Face à la persistance de l’exploitation illégale des ressources minières en République Démocratique du Congo, le gouvernement entend renforcer son dispositif de contrôle sur le terrain. Le vice-premier ministre chargé de l’Intérieur, de la sécurité, de la décentralisation et des affaires coutumières, Jacquemin Shabani, a annoncé, jeudi 28 mai 2026, le déploiement imminent d’équipes d’experts chargées de vérifier la légalité des opérations minières et d’en évaluer les impacts environnementaux.
Cette décision a été prise à l’issue d’une réunion stratégique de la commission nationale de lutte contre la fraude minière, présidée par le ministre de l’Intérieur. Plusieurs membres du gouvernement et responsables sécuritaires y ont pris part, notamment le ministre d’État en charge de la Justice, Guillaume Ngefa, le ministre des Mines, Louis Watum, ainsi qu’un représentant du ministère de la Défense et divers experts sectoriels.

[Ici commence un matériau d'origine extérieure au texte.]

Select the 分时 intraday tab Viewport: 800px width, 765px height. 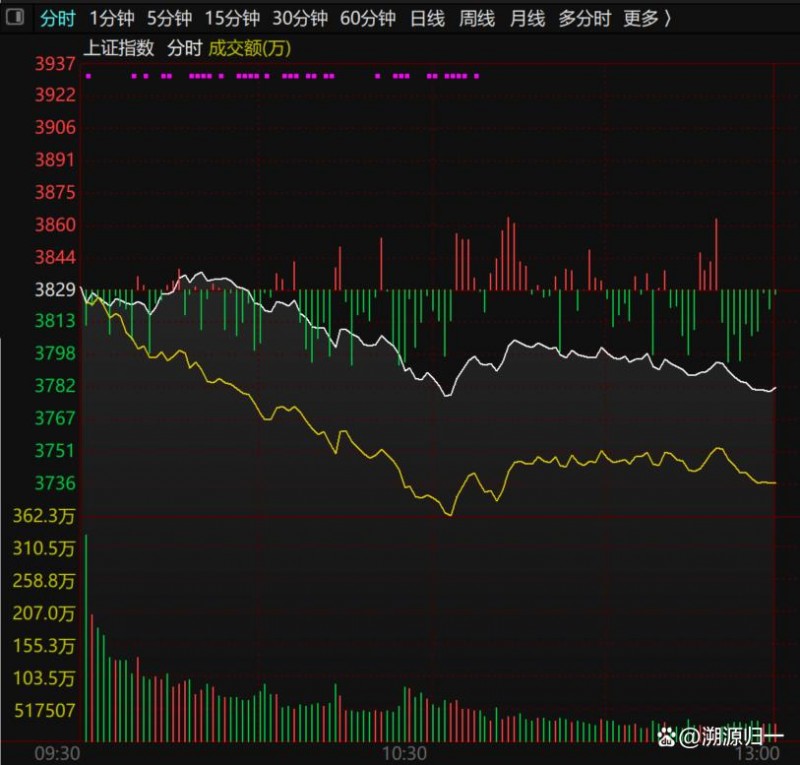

Selon les autorités Congolaises, cette rencontre visait à évaluer les actions déjà engagées pour mettre fin aux exploitations illicites, accusées de priver l’État et les communautés locales des retombées économiques du secteur extractif, tout en accentuant la dégradation de l’environnement dans plusieurs zones minières.
Au terme des échanges, plusieurs mesures ont été arrêtées. Le gouvernement prévoit notamment de renforcer la sécurisation des sites miniers, d’encadrer progressivement et de manière stricte l’occupation de certains sites par des militaires, ainsi que d’engager des poursuites judiciaires contre les auteurs présumés de fraude minière.
À travers cette coordination interministérielle, les autorités affirment vouloir rétablir un contrôle plus rigoureux du secteur extractif et garantir que l’exploitation des ressources naturelles bénéficie effectivement à la population Congolaise.